→ **Your task**
This task calls for copying every line in the data below that contains the word "icon".

Stored data entries:
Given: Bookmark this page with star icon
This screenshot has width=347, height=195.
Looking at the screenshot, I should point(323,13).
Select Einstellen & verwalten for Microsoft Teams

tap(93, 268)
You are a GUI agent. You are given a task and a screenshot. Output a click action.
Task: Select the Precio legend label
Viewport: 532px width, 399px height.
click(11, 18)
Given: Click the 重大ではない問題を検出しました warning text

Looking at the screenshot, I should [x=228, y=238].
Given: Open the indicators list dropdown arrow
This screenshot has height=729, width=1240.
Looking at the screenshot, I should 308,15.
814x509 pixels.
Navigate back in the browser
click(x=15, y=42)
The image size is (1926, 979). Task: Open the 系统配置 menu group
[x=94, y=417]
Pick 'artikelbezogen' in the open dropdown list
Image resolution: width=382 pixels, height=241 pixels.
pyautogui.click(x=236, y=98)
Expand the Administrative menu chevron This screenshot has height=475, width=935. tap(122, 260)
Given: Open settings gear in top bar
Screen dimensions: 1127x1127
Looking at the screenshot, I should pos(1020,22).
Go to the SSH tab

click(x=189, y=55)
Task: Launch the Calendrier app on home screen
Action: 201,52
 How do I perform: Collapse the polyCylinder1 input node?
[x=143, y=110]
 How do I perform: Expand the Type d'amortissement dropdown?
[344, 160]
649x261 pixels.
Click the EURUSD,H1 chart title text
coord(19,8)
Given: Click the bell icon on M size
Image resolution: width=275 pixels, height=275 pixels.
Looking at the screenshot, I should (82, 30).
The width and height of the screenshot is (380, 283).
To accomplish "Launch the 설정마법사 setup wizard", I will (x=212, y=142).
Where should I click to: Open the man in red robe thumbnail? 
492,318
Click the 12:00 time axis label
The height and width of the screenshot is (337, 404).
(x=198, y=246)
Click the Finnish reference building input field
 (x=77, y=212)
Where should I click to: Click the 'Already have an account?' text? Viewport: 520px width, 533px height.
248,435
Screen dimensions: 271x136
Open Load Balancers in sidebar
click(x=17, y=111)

→ **Exercise output**
Given: Bookmark this page with star icon
Given: Click the bell icon on M size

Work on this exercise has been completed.